• STATED PROBLEM
Express every line below as a Markdown table with two columns, Num and Content: Num holds the row number and Content holds the line. Leave blank lines out.

• MATERIAL PROVIDED
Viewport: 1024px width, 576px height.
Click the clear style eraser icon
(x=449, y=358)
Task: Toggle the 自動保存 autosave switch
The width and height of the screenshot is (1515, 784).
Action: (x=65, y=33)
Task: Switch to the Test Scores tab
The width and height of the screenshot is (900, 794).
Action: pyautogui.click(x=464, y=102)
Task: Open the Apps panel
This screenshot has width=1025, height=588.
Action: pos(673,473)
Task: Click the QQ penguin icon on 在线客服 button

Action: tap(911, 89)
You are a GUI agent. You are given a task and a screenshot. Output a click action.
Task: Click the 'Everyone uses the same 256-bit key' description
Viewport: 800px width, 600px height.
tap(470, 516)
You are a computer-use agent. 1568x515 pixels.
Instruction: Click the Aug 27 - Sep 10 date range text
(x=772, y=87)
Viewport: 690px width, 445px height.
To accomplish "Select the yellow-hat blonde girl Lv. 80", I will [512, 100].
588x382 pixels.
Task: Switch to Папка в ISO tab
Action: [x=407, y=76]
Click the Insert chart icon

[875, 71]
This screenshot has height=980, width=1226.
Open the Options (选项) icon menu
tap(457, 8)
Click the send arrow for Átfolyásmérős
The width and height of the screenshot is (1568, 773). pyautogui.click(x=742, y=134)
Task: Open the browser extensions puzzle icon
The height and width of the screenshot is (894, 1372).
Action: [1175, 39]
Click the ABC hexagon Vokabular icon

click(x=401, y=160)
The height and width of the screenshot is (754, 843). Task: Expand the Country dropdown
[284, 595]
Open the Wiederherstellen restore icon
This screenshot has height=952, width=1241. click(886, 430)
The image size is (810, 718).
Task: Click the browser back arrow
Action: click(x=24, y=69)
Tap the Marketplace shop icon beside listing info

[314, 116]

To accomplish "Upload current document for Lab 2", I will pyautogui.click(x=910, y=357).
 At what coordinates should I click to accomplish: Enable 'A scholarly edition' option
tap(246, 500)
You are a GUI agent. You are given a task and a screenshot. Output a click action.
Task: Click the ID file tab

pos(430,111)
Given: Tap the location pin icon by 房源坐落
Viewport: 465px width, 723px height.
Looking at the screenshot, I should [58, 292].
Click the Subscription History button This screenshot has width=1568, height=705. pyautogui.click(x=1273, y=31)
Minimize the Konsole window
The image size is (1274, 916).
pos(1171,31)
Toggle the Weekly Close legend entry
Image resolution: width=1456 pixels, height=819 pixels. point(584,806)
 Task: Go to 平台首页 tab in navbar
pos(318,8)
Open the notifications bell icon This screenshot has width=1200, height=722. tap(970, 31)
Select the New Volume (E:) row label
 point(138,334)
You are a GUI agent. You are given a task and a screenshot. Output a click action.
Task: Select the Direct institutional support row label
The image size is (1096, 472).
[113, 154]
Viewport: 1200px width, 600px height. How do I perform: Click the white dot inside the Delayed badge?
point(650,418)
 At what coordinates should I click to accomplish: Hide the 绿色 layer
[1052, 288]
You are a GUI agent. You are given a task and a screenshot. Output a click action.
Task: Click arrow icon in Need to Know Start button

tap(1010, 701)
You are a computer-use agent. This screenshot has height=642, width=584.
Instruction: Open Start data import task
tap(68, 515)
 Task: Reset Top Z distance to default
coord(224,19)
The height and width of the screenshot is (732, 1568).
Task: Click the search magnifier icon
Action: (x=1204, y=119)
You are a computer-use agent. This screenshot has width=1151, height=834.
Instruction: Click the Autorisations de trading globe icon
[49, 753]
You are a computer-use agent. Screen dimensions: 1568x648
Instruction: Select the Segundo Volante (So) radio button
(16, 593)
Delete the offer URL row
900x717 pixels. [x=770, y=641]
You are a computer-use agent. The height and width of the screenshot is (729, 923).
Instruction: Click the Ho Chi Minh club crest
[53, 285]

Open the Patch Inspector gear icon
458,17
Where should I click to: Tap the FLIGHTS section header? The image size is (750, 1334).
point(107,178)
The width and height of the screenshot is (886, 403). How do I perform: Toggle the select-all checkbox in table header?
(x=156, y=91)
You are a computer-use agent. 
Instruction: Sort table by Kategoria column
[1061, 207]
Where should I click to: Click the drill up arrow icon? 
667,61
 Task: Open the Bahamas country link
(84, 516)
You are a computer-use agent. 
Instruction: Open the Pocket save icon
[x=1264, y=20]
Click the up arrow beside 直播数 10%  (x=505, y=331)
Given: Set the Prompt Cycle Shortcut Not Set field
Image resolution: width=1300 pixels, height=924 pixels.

• ANSWER TO THE TASK
| Num | Content |
|---|---|
| 1 | Viewport: 1024px width, 576px height. |
| 2 | Click the clear style eraser icon |
| 3 | (x=449, y=358) |
| 4 | Task: Toggle the 自動保存 autosave switch |
| 5 | The width and height of the screenshot is (1515, 784). |
| 6 | Action: (x=65, y=33) |
| 7 | Task: Switch to the Test Scores tab |
| 8 | The width and height of the screenshot is (900, 794). |
| 9 | Action: pyautogui.click(x=464, y=102) |
| 10 | Task: Open the Apps panel |
| 11 | This screenshot has width=1025, height=588. |
| 12 | Action: pos(673,473) |
| 13 | Task: Click the QQ penguin icon on 在线客服 button |
| 14 | Action: tap(911, 89) |
| 15 | You are a GUI agent. You are given a task and a screenshot. Output a click action. |
| 16 | Task: Click the 'Everyone uses the same 256-bit key' description |
| 17 | Viewport: 800px width, 600px height. |
| 18 | tap(470, 516) |
| 19 | You are a computer-use agent. 1568x515 pixels. |
| 20 | Instruction: Click the Aug 27 - Sep 10 date range text |
| 21 | (x=772, y=87) |
| 22 | Viewport: 690px width, 445px height. |
| 23 | To accomplish "Select the yellow-hat blonde girl Lv. 80", I will [512, 100]. |
| 24 | 588x382 pixels. |
| 25 | Task: Switch to Папка в ISO tab |
| 26 | Action: [x=407, y=76] |
| 27 | Click the Insert chart icon |
| 28 | [875, 71] |
| 29 | This screenshot has height=980, width=1226. |
| 30 | Open the Options (选项) icon menu |
| 31 | tap(457, 8) |
| 32 | Click the send arrow for Átfolyásmérős |
| 33 | The width and height of the screenshot is (1568, 773). pyautogui.click(x=742, y=134) |
| 34 | Task: Open the browser extensions puzzle icon |
| 35 | The height and width of the screenshot is (894, 1372). |
| 36 | Action: [1175, 39] |
| 37 | Click the ABC hexagon Vokabular icon |
| 38 | click(x=401, y=160) |
| 39 | The height and width of the screenshot is (754, 843). Task: Expand the Country dropdown |
| 40 | [284, 595] |
| 41 | Open the Wiederherstellen restore icon |
| 42 | This screenshot has height=952, width=1241. click(886, 430) |
| 43 | The image size is (810, 718). |
| 44 | Task: Click the browser back arrow |
| 45 | Action: click(x=24, y=69) |
| 46 | Tap the Marketplace shop icon beside listing info |
| 47 | [314, 116] |
| 48 | To accomplish "Upload current document for Lab 2", I will pyautogui.click(x=910, y=357). |
| 49 |  At what coordinates should I click to accomplish: Enable 'A scholarly edition' option |
| 50 | tap(246, 500) |
| 51 | You are a GUI agent. You are given a task and a screenshot. Output a click action. |
| 52 | Task: Click the ID file tab |
| 53 | pos(430,111) |
| 54 | Given: Tap the location pin icon by 房源坐落 |
| 55 | Viewport: 465px width, 723px height. |
| 56 | Looking at the screenshot, I should [58, 292]. |
| 57 | Click the Subscription History button This screenshot has width=1568, height=705. pyautogui.click(x=1273, y=31) |
| 58 | Minimize the Konsole window |
| 59 | The image size is (1274, 916). |
| 60 | pos(1171,31) |
| 61 | Toggle the Weekly Close legend entry |
| 62 | Image resolution: width=1456 pixels, height=819 pixels. point(584,806) |
| 63 |  Task: Go to 平台首页 tab in navbar |
| 64 | pos(318,8) |
| 65 | Open the notifications bell icon This screenshot has width=1200, height=722. tap(970, 31) |
| 66 | Select the New Volume (E:) row label |
| 67 |  point(138,334) |
| 68 | You are a GUI agent. You are given a task and a screenshot. Output a click action. |
| 69 | Task: Select the Direct institutional support row label |
| 70 | The image size is (1096, 472). |
| 71 | [113, 154] |
| 72 | Viewport: 1200px width, 600px height. How do I perform: Click the white dot inside the Delayed badge? |
| 73 | point(650,418) |
| 74 |  At what coordinates should I click to accomplish: Hide the 绿色 layer |
| 75 | [1052, 288] |
| 76 | You are a GUI agent. You are given a task and a screenshot. Output a click action. |
| 77 | Task: Click arrow icon in Need to Know Start button |
| 78 | tap(1010, 701) |
| 79 | You are a computer-use agent. This screenshot has height=642, width=584. |
| 80 | Instruction: Open Start data import task |
| 81 | tap(68, 515) |
| 82 |  Task: Reset Top Z distance to default |
| 83 | coord(224,19) |
| 84 | The height and width of the screenshot is (732, 1568). |
| 85 | Task: Click the search magnifier icon |
| 86 | Action: (x=1204, y=119) |
| 87 | You are a computer-use agent. This screenshot has width=1151, height=834. |
| 88 | Instruction: Click the Autorisations de trading globe icon |
| 89 | [49, 753] |
| 90 | You are a computer-use agent. Screen dimensions: 1568x648 |
| 91 | Instruction: Select the Segundo Volante (So) radio button |
| 92 | (16, 593) |
| 93 | Delete the offer URL row |
| 94 | 900x717 pixels. [x=770, y=641] |
| 95 | You are a computer-use agent. The height and width of the screenshot is (729, 923). |
| 96 | Instruction: Click the Ho Chi Minh club crest |
| 97 | [53, 285] |
| 98 | Open the Patch Inspector gear icon |
| 99 | 458,17 |
| 100 | Where should I click to: Tap the FLIGHTS section header? The image size is (750, 1334). |
| 101 | point(107,178) |
| 102 | The width and height of the screenshot is (886, 403). How do I perform: Toggle the select-all checkbox in table header? |
| 103 | (x=156, y=91) |
| 104 | You are a computer-use agent.  |
| 105 | Instruction: Sort table by Kategoria column |
| 106 | [1061, 207] |
| 107 | Where should I click to: Click the drill up arrow icon?  |
| 108 | 667,61 |
| 109 |  Task: Open the Bahamas country link |
| 110 | (84, 516) |
| 111 | You are a computer-use agent.  |
| 112 | Instruction: Open the Pocket save icon |
| 113 | [x=1264, y=20] |
| 114 | Click the up arrow beside 直播数 10%  (x=505, y=331) |
| 115 | Given: Set the Prompt Cycle Shortcut Not Set field |
| 116 | Image resolution: width=1300 pixels, height=924 pixels. |